Selected extract —
Wednesday, April 28, 2010

Bulgogi a la Momo (Marinated Flank Steak)

I can't help but get a little emotional every time I smell the marinade of this steak. This is one of those meals that evokes a rainbow of emotions within me; I feel a sense of loss for the fact that I no longer live at home, under the protection of my mama bird's wing, while I also feel a bit of joy, knowing that she's here with me, as I cook (and only a phone call away). My pride swells knowing that I can make this meal (almost) as well as she can (because let's be honest, moms are always better than us at cooking, right?), but I almost always feel a bit of remorse, like I'm an imposter standing in for my Mom because she's the one who should be creating this masterpeice. It's likely I'm being overanalytical, and hyper-sensitized by a simple steak, but smells have a way of connecting with memories that make them quite powerful.

I've been trying to limit (while allow) red meat in my diet. I try to have it once a week because I know it is a good (if not great) source of protein, iron, zinc, and vitamin B12, but for health reasons I'd rather obtain these vital dietary neccessities through alternate food sources such as soy beans, spinach, bran, and nuts. Nevertheless, variety is the spice of life, and sometimes I crave a good olfactory trip down memory lane, if not to be closer to my mom.

Even though it's ridiculously easy to make, you can easily fool anyone you're cooking for that you really slaved in the kitchen pulling this one together--it's that good. I've found that referring to it as "Korean Barbeque Steak," as it is sometimes called, causes less upper-lip-raising (as in, "WHAT are you going to be serving??!?!"). Nevertheless, sometime the adverse reactions are funny and "Bowl-gog-E" is fun to say!

And for those vegetarians out there, it's likely that the marinade would make for a yummy tofu, tempeh, or seitan "steak"!

I like to serve this with my quinoa pilaf and fresh asparagus grilled (or broiled). I'll cover the asparagus in a mixture of: 1/2 teaspoon sesame oil, 1 tablespoon miran (sweet rice vinegar), 2 tablespoons low-sodium soy sauce, 1 clove garlic (or garlic salt), and a sprinkle of ginger.

Yields 4 servings (serving size: 3 ounces)
The Edibles:
  • 1 pound top sirloin steak, trimmed
  • 2 T. brown sugar
  • 6 T. low-sodium soy sauce
  • 2 T. mirin (sweet rice wine)
  • 2 tsp. minced peeled fresh ginger (I always used powdered ginger and it always turns out magnificently)
  • 2 tsp. sesame oil
  • 6 garlic cloves, minced (I've used fresh, dried, jarred, or powdered... all will work)

Supplied material —
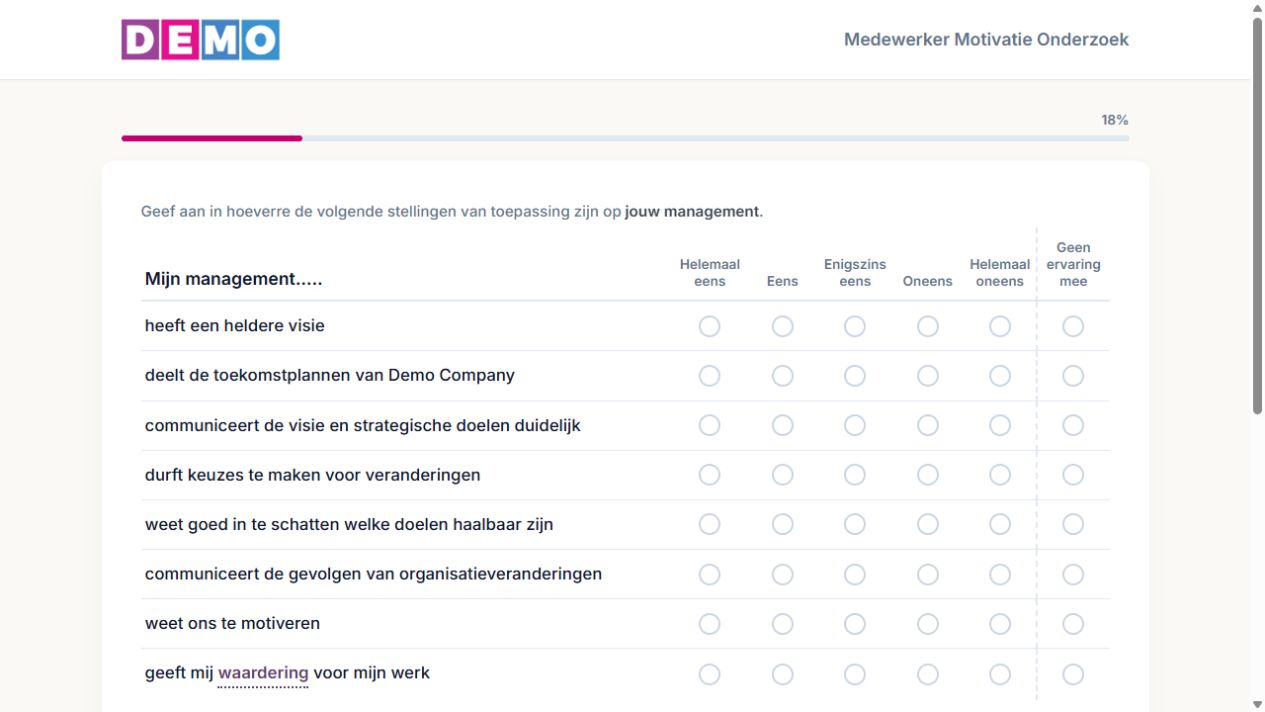
Task: Select 'Geen ervaring mee' for heeft een heldere visie
Action: point(1073,326)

Exercise instructions —
a) Name each nutrient that the bulgogi post says red meat is a good source of.
b) According to the bulgogi recipe, how many servings does it yield, and how large is each?
c) Pick up the bulgogi recipe post after its last listed ingredient and carry it forward.

Answers —
a) protein, iron, zinc, vitamin B12

b) It yields 4 servings of 3 ounces each.

c)
  • 3 fresh scallions, whites and green cut into about 1/4 inch slices (I've actually used dried chives when I realized I had totally blanked on picking up scallions at the store... even though they're technically not the same, it still turned out delicious!)
The Making:
  1. Combine sugar (or sugar substitute), and next 6 ingredients (sugar through scallions) in a large zip-top plastic bag. Seal and shake up until well mixed. Drop in the steak (gently, now) and marinate in refrigerator for at least an hour, turning bag occasionally. I've found that longer marinatation times yield exponentially better, more flavorful steaks. So if you can, plan ahead. Easier said than done, right?
  2. Once your steak has marinated to its (and your) heart's desire, prepare your grill (a.k.a. turn on that bad boy), or preheat broiler.
  3. Carefully remove beef from bag, reserving the marinade. Place beef on hot grill or under a preheated broiler. Your cooking time will depend on the steak's thickness, so keep a careful eye on your beef. For a steak that was about 1/2 inch thick that I placed under the broiler (no need to flip it), I cooked it about 8 minutes. I think these are best cooked to medium or medium-well, and that timing made them perfect! If grilling, cook the steaks for about 4 minutes per side, again until desired level of doneness.
  4. While the steak cooks, pour the marinade into a small saucepan and cook over medium to medium high heat, until it comes to a rolling, slow boil. Once boiling, turn the heat down to medium-low. I usually boil it for about 5 minutes to make sure anything and everything that isn't supposed to be in your food is killed off. :-)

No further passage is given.